### STATED PROBLEM
Copy out the items word for word, starting at the line containing "Click the 와이파이모자" and ending at the line containing "pos(760,591)", both included.

### Records from a dataset
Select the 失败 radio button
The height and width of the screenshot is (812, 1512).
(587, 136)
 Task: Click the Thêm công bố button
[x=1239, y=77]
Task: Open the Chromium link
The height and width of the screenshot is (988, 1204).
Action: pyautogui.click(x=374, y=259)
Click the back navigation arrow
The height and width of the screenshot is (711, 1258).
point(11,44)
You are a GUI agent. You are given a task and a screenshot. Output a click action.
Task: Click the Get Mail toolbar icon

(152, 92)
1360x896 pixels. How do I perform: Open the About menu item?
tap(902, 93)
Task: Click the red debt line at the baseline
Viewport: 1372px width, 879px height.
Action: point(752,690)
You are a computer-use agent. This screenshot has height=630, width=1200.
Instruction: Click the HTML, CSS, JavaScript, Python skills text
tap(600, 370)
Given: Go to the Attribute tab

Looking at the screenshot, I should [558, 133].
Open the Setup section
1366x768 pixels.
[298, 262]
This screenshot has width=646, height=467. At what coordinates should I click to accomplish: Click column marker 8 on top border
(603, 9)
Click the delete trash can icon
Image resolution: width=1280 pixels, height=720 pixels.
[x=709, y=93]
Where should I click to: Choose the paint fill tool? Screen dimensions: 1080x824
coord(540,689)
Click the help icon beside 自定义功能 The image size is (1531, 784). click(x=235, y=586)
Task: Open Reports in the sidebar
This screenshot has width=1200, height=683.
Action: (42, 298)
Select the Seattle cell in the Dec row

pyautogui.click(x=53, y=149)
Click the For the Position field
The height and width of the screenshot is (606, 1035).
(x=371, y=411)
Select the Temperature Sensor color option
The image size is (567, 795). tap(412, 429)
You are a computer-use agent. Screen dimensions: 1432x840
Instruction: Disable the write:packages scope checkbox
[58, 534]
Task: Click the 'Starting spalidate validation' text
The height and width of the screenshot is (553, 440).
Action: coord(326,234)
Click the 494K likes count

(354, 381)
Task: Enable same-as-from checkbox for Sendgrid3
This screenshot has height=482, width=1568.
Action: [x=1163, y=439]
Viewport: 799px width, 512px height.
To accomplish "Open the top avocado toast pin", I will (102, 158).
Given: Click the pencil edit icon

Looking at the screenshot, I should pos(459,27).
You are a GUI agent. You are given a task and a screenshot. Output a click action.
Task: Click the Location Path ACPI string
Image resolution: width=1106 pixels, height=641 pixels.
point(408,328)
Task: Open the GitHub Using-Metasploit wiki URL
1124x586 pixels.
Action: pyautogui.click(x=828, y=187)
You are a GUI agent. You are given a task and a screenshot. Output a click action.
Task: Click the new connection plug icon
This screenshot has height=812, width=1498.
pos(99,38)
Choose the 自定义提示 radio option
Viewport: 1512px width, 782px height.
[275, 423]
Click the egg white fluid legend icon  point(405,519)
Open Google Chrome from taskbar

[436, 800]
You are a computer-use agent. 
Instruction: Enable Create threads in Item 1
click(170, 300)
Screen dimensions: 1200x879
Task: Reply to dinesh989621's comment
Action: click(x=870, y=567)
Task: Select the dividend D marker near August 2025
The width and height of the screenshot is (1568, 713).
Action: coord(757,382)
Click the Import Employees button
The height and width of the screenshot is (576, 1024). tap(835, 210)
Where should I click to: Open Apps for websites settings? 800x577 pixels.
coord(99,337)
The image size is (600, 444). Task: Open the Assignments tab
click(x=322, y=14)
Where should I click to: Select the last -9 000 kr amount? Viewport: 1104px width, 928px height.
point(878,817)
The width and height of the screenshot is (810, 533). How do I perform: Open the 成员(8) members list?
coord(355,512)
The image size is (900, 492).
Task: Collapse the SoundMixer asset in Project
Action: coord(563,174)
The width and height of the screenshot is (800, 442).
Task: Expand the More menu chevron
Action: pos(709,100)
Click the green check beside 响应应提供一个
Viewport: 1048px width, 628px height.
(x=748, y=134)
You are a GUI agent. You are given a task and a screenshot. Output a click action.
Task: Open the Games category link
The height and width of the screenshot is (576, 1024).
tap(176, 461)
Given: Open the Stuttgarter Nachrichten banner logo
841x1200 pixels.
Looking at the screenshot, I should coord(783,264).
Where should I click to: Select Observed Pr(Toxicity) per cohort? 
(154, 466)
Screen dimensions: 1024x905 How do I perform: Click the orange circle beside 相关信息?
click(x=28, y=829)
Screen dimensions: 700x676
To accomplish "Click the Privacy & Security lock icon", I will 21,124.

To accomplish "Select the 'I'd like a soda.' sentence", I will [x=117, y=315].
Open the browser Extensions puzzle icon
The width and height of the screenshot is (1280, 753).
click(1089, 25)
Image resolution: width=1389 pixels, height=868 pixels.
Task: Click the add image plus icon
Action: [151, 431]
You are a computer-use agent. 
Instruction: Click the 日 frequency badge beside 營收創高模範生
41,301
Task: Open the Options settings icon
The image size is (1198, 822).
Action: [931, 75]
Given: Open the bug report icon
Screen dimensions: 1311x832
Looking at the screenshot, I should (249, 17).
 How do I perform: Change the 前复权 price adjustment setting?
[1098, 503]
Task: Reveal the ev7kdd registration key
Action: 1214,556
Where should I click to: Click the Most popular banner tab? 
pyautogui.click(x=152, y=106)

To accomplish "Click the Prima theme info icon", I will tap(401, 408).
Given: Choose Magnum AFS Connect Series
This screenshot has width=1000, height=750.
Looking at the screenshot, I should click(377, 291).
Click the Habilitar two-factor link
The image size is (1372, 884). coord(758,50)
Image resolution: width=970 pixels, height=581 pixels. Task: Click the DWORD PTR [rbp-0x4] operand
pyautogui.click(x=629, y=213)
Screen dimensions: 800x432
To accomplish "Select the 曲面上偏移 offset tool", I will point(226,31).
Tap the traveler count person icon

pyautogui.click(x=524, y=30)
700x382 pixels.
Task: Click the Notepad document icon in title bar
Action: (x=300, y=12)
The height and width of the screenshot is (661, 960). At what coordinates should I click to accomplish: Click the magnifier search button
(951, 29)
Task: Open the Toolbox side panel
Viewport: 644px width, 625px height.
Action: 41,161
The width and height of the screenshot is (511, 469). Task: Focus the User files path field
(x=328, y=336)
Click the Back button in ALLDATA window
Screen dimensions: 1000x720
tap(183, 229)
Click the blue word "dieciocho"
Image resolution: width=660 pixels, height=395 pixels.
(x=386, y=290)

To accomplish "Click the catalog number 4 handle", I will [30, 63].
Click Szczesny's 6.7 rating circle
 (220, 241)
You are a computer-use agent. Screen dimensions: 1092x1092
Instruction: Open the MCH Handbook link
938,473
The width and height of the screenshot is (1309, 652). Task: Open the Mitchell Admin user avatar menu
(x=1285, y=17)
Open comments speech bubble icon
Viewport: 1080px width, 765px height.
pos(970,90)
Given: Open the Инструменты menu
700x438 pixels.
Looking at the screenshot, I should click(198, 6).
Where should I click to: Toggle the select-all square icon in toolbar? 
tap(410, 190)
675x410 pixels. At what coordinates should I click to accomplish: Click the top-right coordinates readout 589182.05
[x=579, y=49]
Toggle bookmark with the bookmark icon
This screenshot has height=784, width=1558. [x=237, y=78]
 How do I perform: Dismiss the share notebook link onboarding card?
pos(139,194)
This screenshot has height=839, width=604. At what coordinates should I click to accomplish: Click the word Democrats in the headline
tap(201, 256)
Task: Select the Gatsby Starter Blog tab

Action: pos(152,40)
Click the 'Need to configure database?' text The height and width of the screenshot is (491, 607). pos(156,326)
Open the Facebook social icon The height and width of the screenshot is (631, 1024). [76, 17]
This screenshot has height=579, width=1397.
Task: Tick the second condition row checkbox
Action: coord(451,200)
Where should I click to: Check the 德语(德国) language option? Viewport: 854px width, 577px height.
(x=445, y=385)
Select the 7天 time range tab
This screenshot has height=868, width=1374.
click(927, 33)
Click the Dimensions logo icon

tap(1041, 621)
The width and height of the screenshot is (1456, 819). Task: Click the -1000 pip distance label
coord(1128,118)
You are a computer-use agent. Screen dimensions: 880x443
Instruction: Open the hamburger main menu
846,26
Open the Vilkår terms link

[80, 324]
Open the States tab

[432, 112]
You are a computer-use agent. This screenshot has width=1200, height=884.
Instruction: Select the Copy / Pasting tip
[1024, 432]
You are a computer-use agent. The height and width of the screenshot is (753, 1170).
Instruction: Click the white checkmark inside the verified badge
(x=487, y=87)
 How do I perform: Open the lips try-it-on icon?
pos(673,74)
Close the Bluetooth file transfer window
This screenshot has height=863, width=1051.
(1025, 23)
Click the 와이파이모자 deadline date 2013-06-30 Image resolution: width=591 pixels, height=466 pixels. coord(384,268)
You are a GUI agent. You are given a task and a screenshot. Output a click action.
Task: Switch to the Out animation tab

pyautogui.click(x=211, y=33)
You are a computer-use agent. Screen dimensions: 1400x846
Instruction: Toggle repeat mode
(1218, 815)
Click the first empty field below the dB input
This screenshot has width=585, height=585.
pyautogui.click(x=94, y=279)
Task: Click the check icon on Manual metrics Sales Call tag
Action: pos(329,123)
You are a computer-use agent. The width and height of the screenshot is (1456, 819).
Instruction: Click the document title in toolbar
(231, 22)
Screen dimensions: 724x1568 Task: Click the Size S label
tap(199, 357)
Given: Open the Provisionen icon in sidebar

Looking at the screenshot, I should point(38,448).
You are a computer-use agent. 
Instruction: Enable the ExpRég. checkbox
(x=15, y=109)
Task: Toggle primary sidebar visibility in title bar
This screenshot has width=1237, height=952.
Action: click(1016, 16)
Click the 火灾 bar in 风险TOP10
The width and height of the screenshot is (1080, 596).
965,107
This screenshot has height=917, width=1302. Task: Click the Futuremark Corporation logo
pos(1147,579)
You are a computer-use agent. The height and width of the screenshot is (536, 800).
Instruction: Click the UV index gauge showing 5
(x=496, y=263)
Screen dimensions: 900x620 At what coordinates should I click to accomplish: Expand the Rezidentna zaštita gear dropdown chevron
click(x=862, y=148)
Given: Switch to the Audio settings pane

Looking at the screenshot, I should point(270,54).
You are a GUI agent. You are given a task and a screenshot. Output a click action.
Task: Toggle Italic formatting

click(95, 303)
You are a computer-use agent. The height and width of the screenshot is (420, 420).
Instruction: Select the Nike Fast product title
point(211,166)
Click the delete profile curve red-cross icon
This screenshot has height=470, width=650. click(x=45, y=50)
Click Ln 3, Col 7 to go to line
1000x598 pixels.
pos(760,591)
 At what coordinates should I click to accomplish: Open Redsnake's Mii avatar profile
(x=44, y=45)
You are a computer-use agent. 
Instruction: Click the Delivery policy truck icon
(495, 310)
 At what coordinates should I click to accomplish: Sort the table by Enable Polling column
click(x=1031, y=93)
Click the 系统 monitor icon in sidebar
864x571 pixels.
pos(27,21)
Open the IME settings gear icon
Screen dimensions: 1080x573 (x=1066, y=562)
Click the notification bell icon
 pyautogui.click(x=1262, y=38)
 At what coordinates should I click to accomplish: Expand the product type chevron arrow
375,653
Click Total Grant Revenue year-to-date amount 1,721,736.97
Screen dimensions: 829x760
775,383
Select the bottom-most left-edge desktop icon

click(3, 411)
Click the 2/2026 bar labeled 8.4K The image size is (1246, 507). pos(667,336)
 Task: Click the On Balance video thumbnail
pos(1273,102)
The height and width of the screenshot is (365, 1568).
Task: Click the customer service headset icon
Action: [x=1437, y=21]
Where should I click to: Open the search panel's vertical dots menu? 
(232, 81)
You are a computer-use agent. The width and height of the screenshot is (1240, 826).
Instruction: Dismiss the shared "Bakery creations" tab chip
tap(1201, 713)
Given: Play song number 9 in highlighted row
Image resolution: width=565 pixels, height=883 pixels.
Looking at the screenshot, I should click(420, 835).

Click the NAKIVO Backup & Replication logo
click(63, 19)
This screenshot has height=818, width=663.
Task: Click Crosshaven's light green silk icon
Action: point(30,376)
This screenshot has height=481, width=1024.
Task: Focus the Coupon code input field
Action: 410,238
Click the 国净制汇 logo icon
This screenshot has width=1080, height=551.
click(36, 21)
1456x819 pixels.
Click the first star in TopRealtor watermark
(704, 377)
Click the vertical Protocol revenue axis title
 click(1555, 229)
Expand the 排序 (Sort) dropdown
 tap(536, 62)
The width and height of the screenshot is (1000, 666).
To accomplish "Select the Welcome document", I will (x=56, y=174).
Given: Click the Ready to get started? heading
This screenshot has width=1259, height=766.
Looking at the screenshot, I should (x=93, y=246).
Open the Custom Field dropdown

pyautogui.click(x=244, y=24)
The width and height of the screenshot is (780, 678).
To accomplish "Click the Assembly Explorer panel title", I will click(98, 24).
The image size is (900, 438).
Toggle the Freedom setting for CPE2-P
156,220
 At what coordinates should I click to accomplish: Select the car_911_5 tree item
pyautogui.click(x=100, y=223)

### PROBLEM SOLUTION
Click the 와이파이모자 deadline date 2013-06-30 Image resolution: width=591 pixels, height=466 pixels. coord(384,268)
You are a GUI agent. You are given a task and a screenshot. Output a click action.
Task: Switch to the Out animation tab

pyautogui.click(x=211, y=33)
You are a computer-use agent. Screen dimensions: 1400x846
Instruction: Toggle repeat mode
(1218, 815)
Click the first empty field below the dB input
This screenshot has width=585, height=585.
pyautogui.click(x=94, y=279)
Task: Click the check icon on Manual metrics Sales Call tag
Action: pos(329,123)
You are a computer-use agent. The width and height of the screenshot is (1456, 819).
Instruction: Click the document title in toolbar
(231, 22)
Screen dimensions: 724x1568 Task: Click the Size S label
tap(199, 357)
Given: Open the Provisionen icon in sidebar

Looking at the screenshot, I should point(38,448).
You are a computer-use agent. 
Instruction: Enable the ExpRég. checkbox
(x=15, y=109)
Task: Toggle primary sidebar visibility in title bar
This screenshot has width=1237, height=952.
Action: click(1016, 16)
Click the 火灾 bar in 风险TOP10
The width and height of the screenshot is (1080, 596).
965,107
This screenshot has height=917, width=1302. Task: Click the Futuremark Corporation logo
pos(1147,579)
You are a computer-use agent. The height and width of the screenshot is (536, 800).
Instruction: Click the UV index gauge showing 5
(x=496, y=263)
Screen dimensions: 900x620 At what coordinates should I click to accomplish: Expand the Rezidentna zaštita gear dropdown chevron
click(x=862, y=148)
Given: Switch to the Audio settings pane

Looking at the screenshot, I should point(270,54).
You are a GUI agent. You are given a task and a screenshot. Output a click action.
Task: Toggle Italic formatting

click(95, 303)
You are a computer-use agent. The height and width of the screenshot is (420, 420).
Instruction: Select the Nike Fast product title
point(211,166)
Click the delete profile curve red-cross icon
This screenshot has height=470, width=650. click(x=45, y=50)
Click Ln 3, Col 7 to go to line
1000x598 pixels.
pos(760,591)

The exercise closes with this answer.